# Brief
Please copy out the passage below on other names for sulfide in oil and gas, in full and word for word.

# Document section
Sulfide in oil and gas is also referenced as:

  • H2S — the molecular formula shorthand universally used in oilfield operations to refer to hydrogen sulfide; "H2S" appears in well plans, material datasheets, and regulatory submissions as the standard identifier
  • Sour gas / sour crude — gas or oil that contains H2S above the threshold for sour service designation; a sour field is one where all production and processing equipment must be rated for sour service per NACE MR0175
  • Iron sulfide — the solid reaction product of H2S with iron; distinguished from H2S itself in production chemistry and scale management discussions; also called FeS scale or "iron sulf" in operations shorthand

Related terms: sour service, hydrogen sulfide, stress corrosion cracking, iron sulfide, gas sweetening

Frequently Asked Questions

What is the difference between sour and sweet crude oil or gas?

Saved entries
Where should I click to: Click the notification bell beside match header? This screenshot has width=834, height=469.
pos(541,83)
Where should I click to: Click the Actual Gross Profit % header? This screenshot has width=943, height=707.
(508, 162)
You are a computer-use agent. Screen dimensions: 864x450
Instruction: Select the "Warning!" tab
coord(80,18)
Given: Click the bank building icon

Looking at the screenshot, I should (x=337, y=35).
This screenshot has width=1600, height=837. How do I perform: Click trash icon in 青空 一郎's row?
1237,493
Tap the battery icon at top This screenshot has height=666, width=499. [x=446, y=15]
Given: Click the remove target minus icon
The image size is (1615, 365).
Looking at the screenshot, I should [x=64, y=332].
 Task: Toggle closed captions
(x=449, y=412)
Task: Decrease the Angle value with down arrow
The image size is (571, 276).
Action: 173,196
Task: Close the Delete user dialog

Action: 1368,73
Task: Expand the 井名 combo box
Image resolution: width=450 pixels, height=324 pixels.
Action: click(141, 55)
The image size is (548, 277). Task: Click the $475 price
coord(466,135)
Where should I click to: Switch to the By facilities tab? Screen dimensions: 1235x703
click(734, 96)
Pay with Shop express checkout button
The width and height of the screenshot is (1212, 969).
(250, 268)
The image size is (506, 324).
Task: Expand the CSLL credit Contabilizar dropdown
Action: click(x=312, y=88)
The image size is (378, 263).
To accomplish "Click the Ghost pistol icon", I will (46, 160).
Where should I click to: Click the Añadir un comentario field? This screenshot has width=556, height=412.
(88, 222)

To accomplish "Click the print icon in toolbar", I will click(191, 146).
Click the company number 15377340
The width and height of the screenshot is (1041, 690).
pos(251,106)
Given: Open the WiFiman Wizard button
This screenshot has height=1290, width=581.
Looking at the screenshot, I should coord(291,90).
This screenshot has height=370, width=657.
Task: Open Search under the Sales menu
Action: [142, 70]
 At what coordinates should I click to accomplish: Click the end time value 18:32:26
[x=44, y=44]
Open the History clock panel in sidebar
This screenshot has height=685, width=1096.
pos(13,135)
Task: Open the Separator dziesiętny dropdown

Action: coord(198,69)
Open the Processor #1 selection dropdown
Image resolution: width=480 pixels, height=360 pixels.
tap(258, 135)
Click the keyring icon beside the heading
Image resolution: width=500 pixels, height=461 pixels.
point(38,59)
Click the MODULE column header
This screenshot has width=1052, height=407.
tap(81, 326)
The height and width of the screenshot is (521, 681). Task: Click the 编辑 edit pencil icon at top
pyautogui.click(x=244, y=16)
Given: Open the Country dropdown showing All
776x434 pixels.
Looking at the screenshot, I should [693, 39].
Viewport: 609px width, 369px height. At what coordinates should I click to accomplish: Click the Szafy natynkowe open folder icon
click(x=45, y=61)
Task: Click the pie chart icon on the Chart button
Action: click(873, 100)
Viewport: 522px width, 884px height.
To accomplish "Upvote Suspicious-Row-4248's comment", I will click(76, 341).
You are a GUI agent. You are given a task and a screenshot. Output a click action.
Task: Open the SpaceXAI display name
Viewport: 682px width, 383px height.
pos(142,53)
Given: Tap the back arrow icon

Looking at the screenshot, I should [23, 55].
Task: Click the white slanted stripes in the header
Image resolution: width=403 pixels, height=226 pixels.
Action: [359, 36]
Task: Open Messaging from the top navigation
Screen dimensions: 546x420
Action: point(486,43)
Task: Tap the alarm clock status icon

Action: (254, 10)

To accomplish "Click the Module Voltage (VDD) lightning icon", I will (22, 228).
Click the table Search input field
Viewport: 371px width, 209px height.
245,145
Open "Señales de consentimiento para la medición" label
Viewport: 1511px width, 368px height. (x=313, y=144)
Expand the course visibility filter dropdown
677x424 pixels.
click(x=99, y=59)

# Response to this exercise
Sulfide in oil and gas is also referenced as:

  • H2S — the molecular formula shorthand universally used in oilfield operations to refer to hydrogen sulfide; "H2S" appears in well plans, material datasheets, and regulatory submissions as the standard identifier
  • Sour gas / sour crude — gas or oil that contains H2S above the threshold for sour service designation; a sour field is one where all production and processing equipment must be rated for sour service per NACE MR0175
  • Iron sulfide — the solid reaction product of H2S with iron; distinguished from H2S itself in production chemistry and scale management discussions; also called FeS scale or "iron sulf" in operations shorthand

Related terms: sour service, hydrogen sulfide, stress corrosion cracking, iron sulfide, gas sweetening

Frequently Asked Questions

What is the difference between sour and sweet crude oil or gas?